New evidence suggests that a promising investigational treatment for patients with damaged hearts -- using adult stem cells to regenerate heart tissue -- may not work as planned. In the December 2004 issue of the Journal of Clinical Investigation, researchers from the University of Chicago show that although stem cells derived from bone marrow can find their way to areas of damaged heart muscle, infiltrate into these regions and proliferate, they do not mature into new cardiac muscle cells.

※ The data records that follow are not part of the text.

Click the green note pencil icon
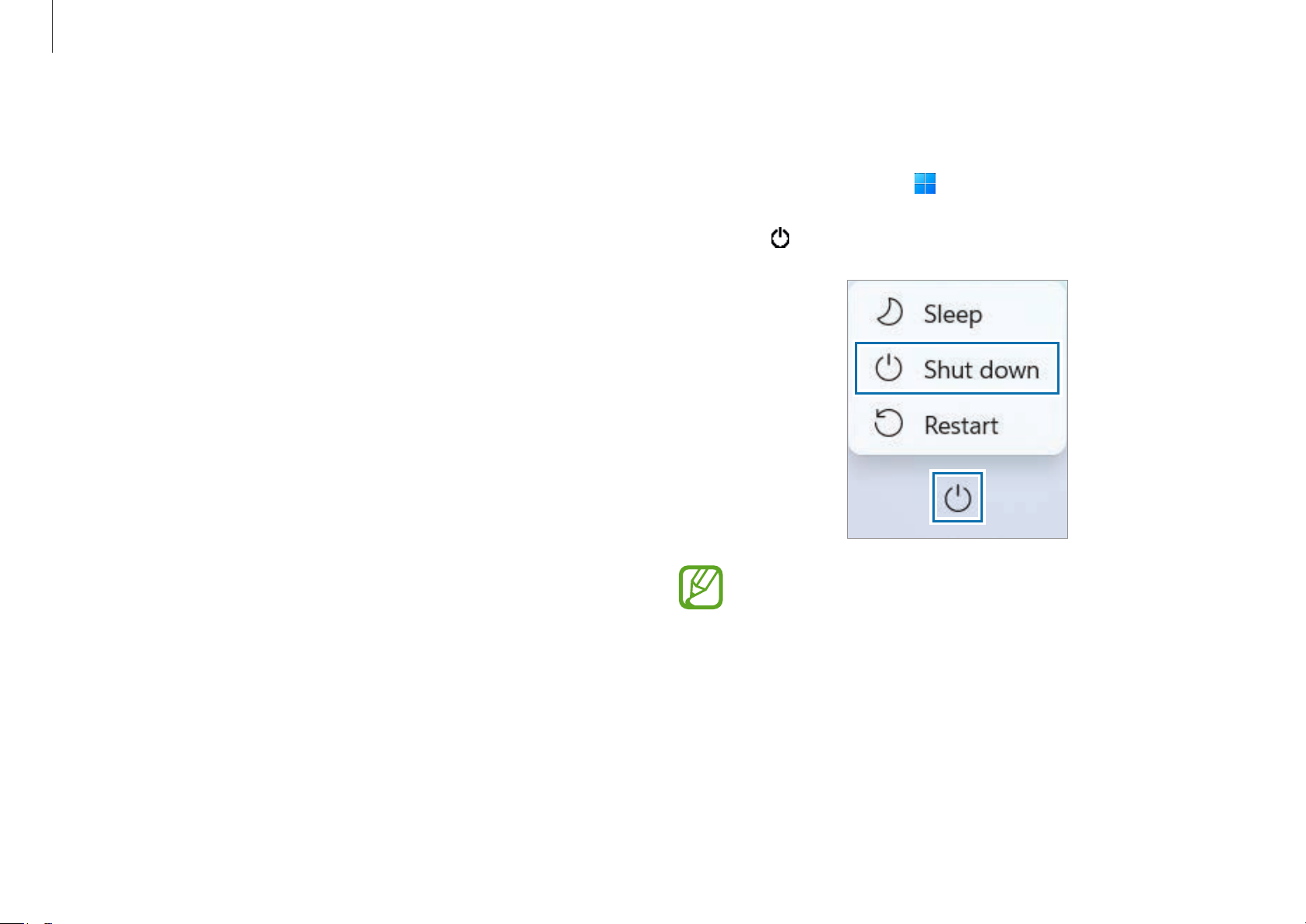This screenshot has height=924, width=1306. pyautogui.click(x=701, y=587)
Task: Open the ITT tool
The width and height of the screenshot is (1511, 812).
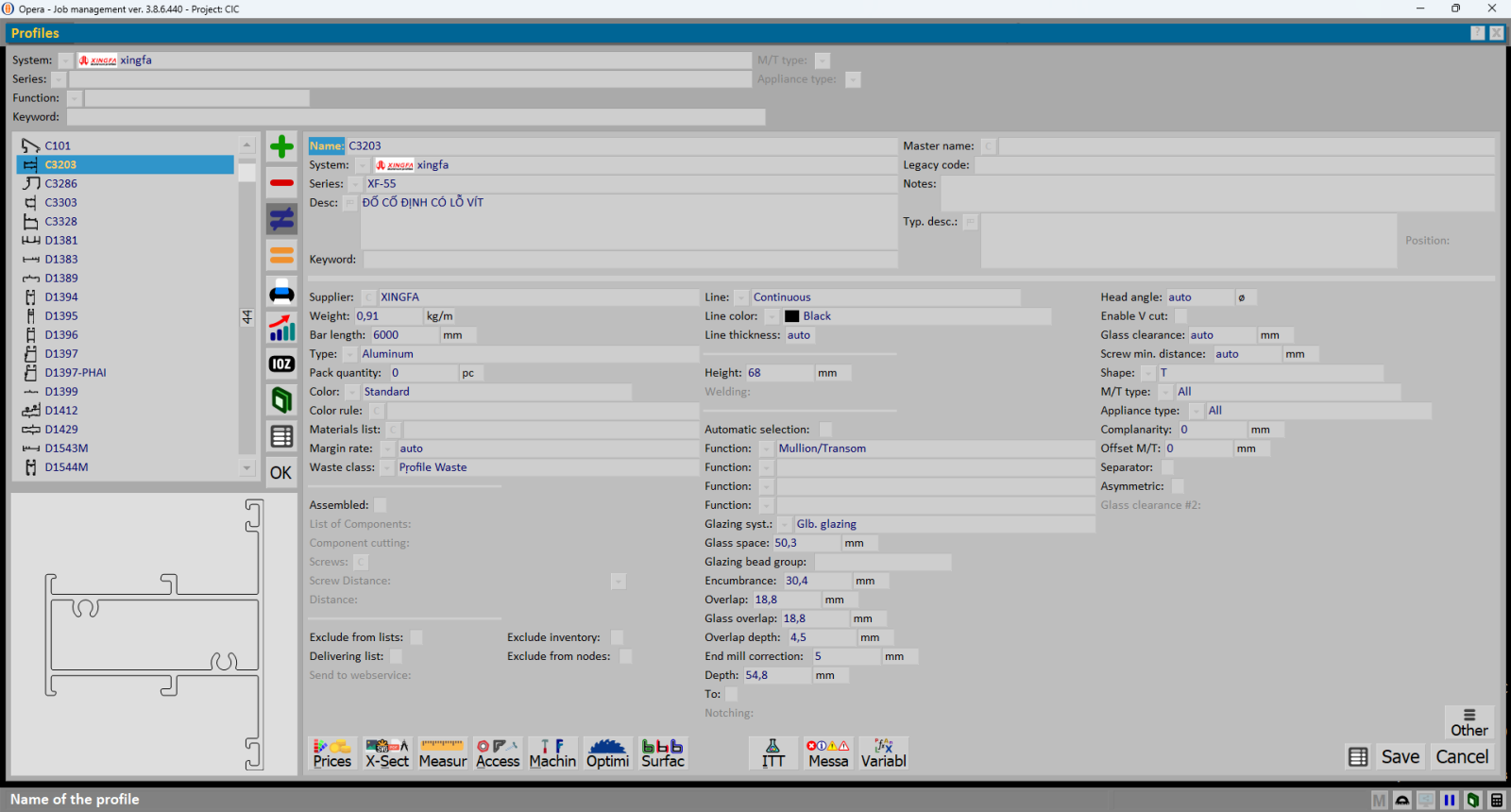Action: 772,753
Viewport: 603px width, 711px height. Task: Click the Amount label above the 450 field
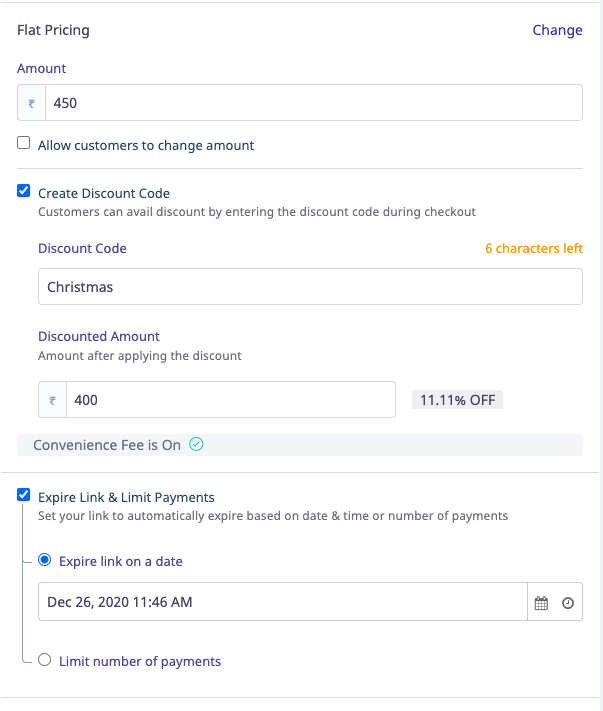[42, 68]

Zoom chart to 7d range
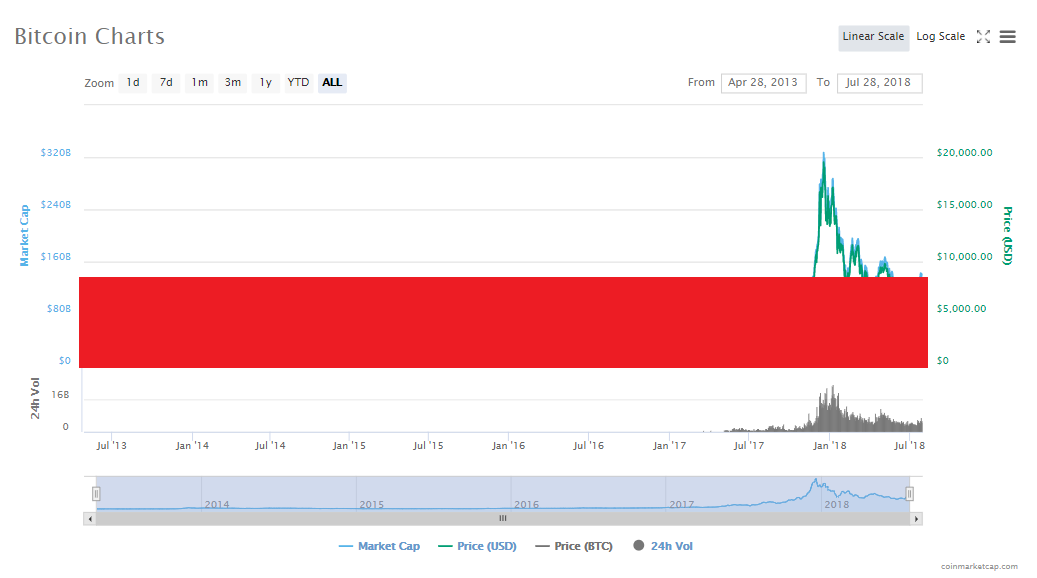click(x=166, y=83)
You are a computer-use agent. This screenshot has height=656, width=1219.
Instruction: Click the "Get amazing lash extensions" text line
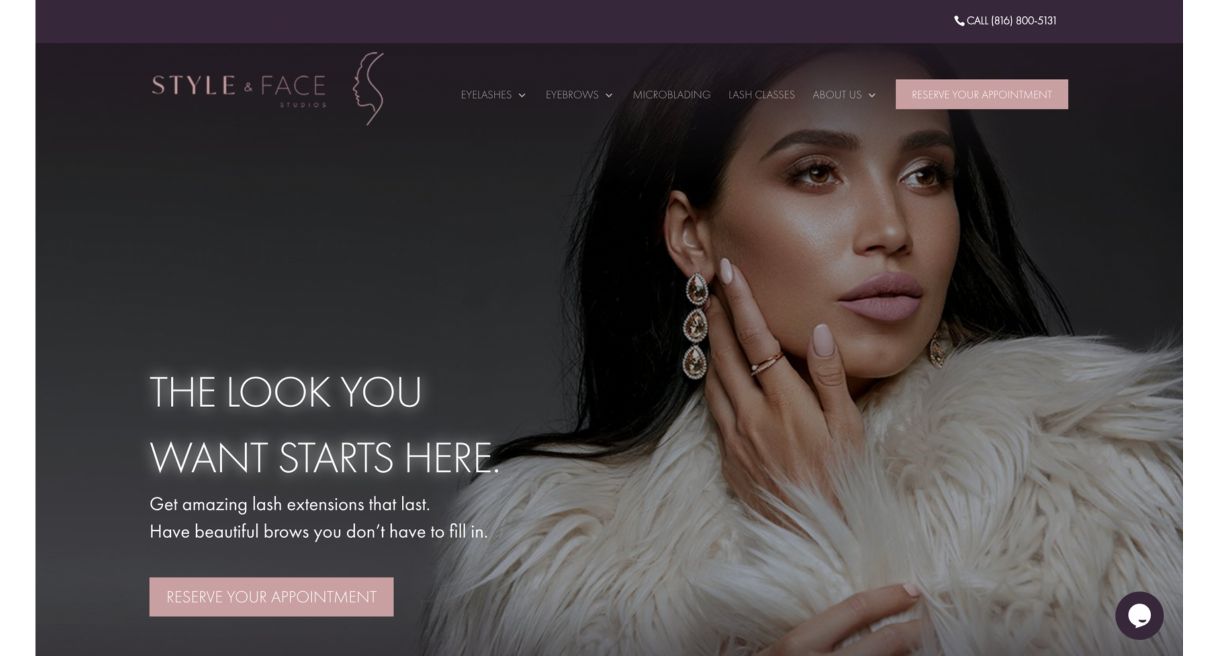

A series of previous studies suggested that stem cells from bone marrow could be induced to become cardiac muscle, replacing damaged tissue and potentially restoring heart function. This series of more-rigorous experiments, however, found that the transplanted cells are unable to take the crucial final steps. They do not produce a muscle protein called sarcoglycan, which is necessary for normal heart and skeletal muscle function.
The failure of these cells to express this protein "severely limits their utility for cardiac and skeletal muscle regeneration," the authors note.
"This was a complete surprise, and a considerable disappointment," said study director Elizabeth McNally, M.D., Ph.D., associate professor of medicine at the University of Chicago. "We set out to confirm, using more stringent criteria, the very appealing strategy of using stem cells from bone marrow to regenerate cardiac muscle, but we found that they never become normal, mature muscle cells."
The researchers used bone marrow side population cells (BM-SP), a sub-set of the stem cells found in marrow. Earlier studies demonstrated that these cells could home in on areas of damaged muscle and suggested that they matured into working skeletal or cardiac muscle cells. Clinical trials of this approach are already underway in patients who have had a heart attack and initial results have been "promising."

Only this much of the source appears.